So that’s, that’s really interesting juxtaposed to what you said earlier about the nature in and around Blacksburg not being the nature that you were drawn to initially. So essentially, like you learned to like this stuff, while doing it, and therefore felt an attachment to the place because of the thing that you now liked. Am I accurate in that?

MW 26:16

Oh, yeah, absolutely. I mean, like, and that’s the funny thing is like, I am not a super outdoorsy person, or I wouldn’t have ever built myself that way. I’m not really athletic. But I have kind of trained myself to like this one thing. And, and it was really an extension of — Okay, this is a thing that a lot of people here are into, you know, there’s a lot of hiking trails around here, people come from across the country to hike the Appalachian Trail near here. And if I want to feel connected to my community, I need to make this a part of my life too. I did that with some other things as well. You know, living in a college town, college football, and tailgating is a really big thing here. And I totally hate football. Couldn’t care less. I don’t understand it. And yeah, I had this sense that if I wanted to be a true, you know, a true Blacksburg resident, I would kind of need to embrace college football. And so I started, you know, going to a couple football games every season and I still don’t understand it. You know, I’m still confused by what’s going on.
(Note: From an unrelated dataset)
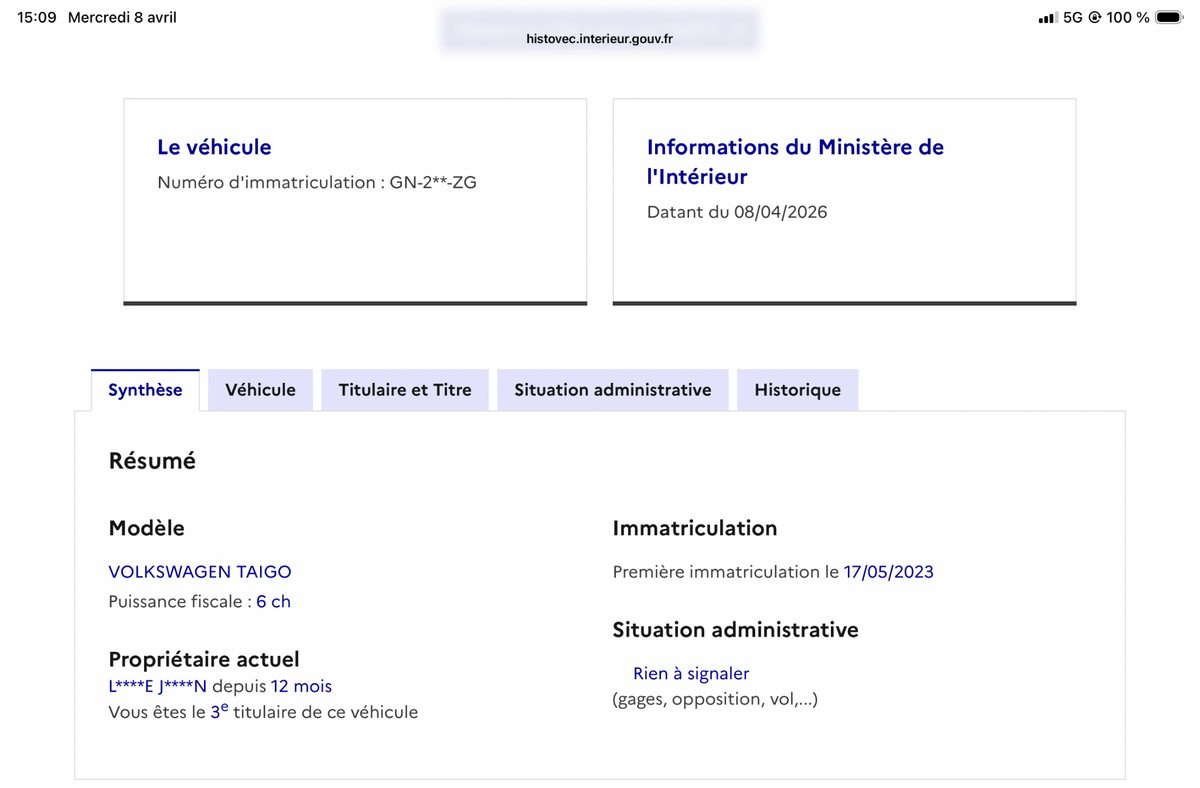
Task: Go to the Historique tab
Action: (x=797, y=390)
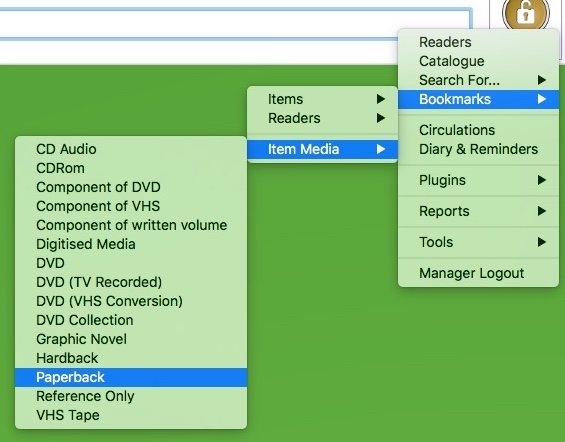
Task: Expand the Plugins submenu
Action: (478, 180)
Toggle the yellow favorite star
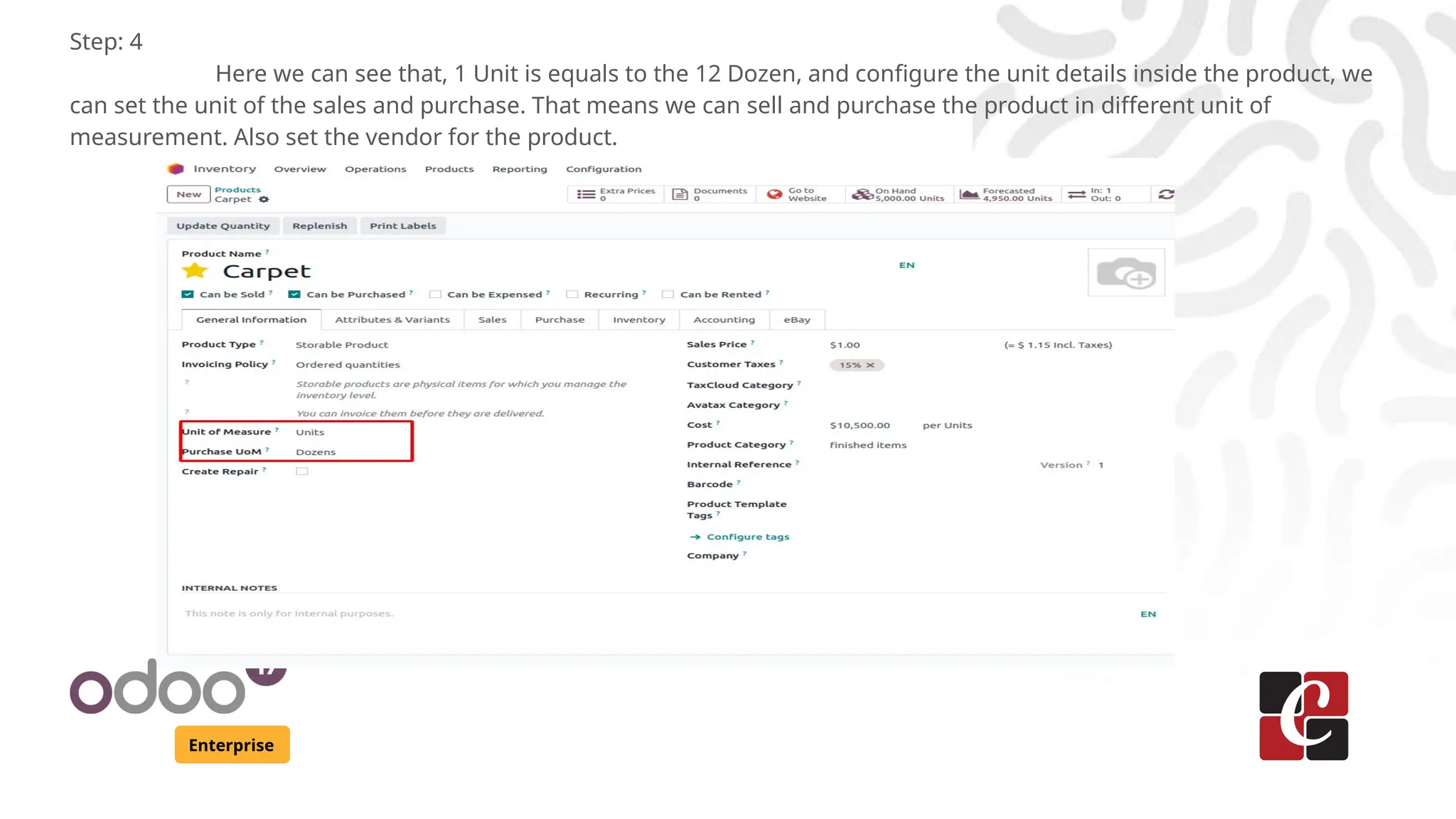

And yeah, I’ve learned to love aspects of it. You know, we do this thing, the football team runs onto the football field, to the tune of Enter Sandman, they blast Enter Sandman and everyone in the stadium jumps up and down. And I can hear Enter Sandman now. And it’ll bring tears to my eyes because of you know, this association with, you know, like these nice experiences that I relate to my community. And so I trained myself in that same way to really enjoy hiking and I think of it as the thing I do with my really good friends. I have a lot of friends who are into it, and we’ll go hiking together in small groups. Some of my best conversations have happened on hikes. I have made myself love it. And as a byproduct, I’ve loved the nature and the trails that allow me to do that here.

AB 28:43

Two things. One, you said you’re not outdoorsy, but that sounds outdoorsy to me. And two big, big sympathy, empathy. And I hear you on the football team. You said to be a Blacksburg resident you have to embrace the football. To be a resident of my house you have to do that. So you’re not really allowed to live here unless you are appreciative of the Ohio State University.

MW 29:13

You kind of see how you do that in various parts of your life. Like there are things that you know, maybe I would not naturally gravitate toward, but when you do it long enough, you forget that it wasn’t your first impulse to embrace it, and you just start doing it. And yeah, I think as a kid growing up, I was always like – hiking? You know, my family didn’t do much of that. So it was always just this thing I felt like I wasn’t very good at or it felt like some monumental thing and, and the more I do it now, the more I embrace it as part of my identity and part of my place identity too. It’s interesting because for a long time, even after we moved here, I always thought of hiking as something you do with other people, you know, this is a social event, you go with friends, or, you know, I would go with my teenage daughter. And, you know, I would never go alone. Well, my teenage daughter, ie the only one of my daughters who likes to hike, graduated and moved away. And it was kind of like — okay, also, we’re in a pandemic. So either I’m doing this by myself, or I’m never doing it again. And I, you know, just this fall really is when I decided that this was something that I was allowed to do alone. And it’s taken my love of the outdoors to a new level. I really like the social aspect of hiking. I like getting out there with friends or with my daughter, and having good conversations. There’s something about being, you know, outside that fosters that. But hiking on my own is a totally different experience, and also amazing in its own way of, you know, being able to go to my own pace and appreciate the beauty a little more, because I’m moving a little slower, or I can stop and you know, it’s just, it’s been different, but really great.

AB 31:25

I’m on record, making sweeping dramatic statements about things I’ll never do. And then you know, having to eat my words later. So I should probably stop making those big, big proclamations that I will never be skiing, or you know, anything like that.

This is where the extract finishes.